For immediate release
May 21st, 2020
The BC Health Coalition is disappointed to issue a correction to our March press release regarding expanded coverage for COVID-19 testing and treatment.
Contrary to a commitment outlined in the Medical Services Plan Response to COVID-19, MSP coverage for hospital services related to COVID-19 treatment was not extended to everyone in BC during the peak of the pandemic. Since the borders were closed, individuals who were visiting and migrants not eligible for MSP who caught the coronavirus have been issued staggering bills for hospital stays. In one such case a man whose father recently died of COVID-19 was presented with a hospital bill of $200,000.
“I wish this correction was not necessary. When the policy was first announced, it provided comfort and assurance that no one would be left without necessary protection against the pandemic,'' says Dr.

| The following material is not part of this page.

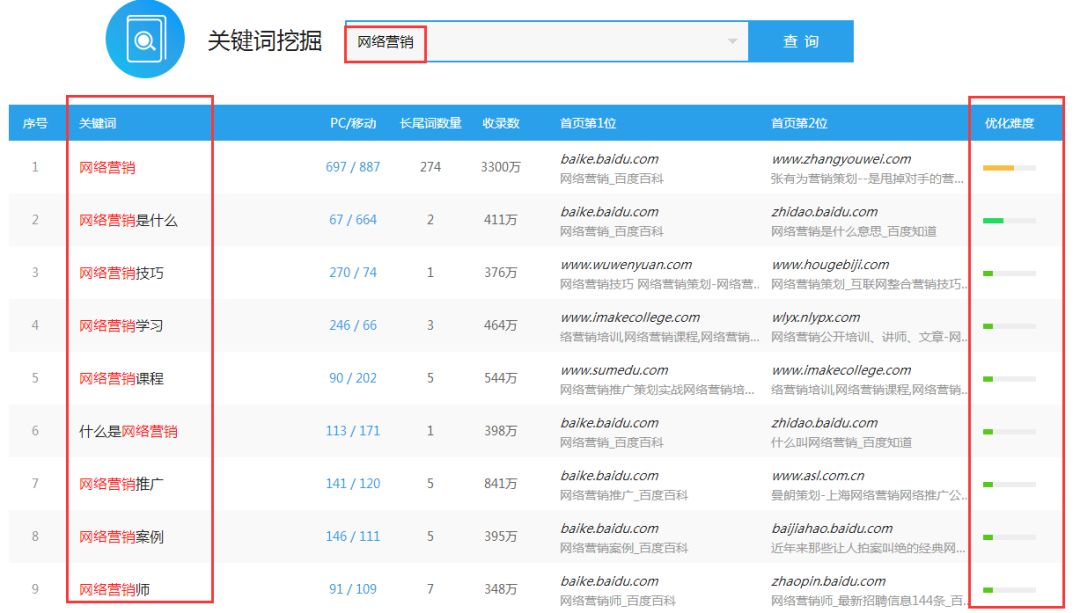Click the 查询 search button
This screenshot has height=613, width=1080.
[x=800, y=41]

Srinivas Murthy, an infectious disease specialist at UBC leading a national research effort to improve clinical management of COVID-19. “Billing individuals at their most vulnerable, when there was a clear commitment not to, will sow confusion and distrust and may lead to many people avoiding essential care.”
Since March 24, the MSP resource site has stated that “if you are present in B.C. and would otherwise not be eligible for coverage under MSP, you will be provided provincially insured health care coverage for services related to, suspected, or confirmed cases of infection with COVID-19.” The BC Health Coalition along with health care workers and public health experts celebrated this important policy decision. However, we have since confirmed that the government is not planning on covering hospital bills incurred before May 7.
“As a health care provider, I need to be confident that if I am pursuing a diagnosis, then appropriate treatment can be offered, including necessary hospitalization and acute care,” says Dr. Mei-ling Wiedmeyer, a family physician. “Fragmented, unclear and arbitrary distinctions between services cause harm by creating unnecessary barriers to needed health care. This infringes on both the human right to health and good public health practice.”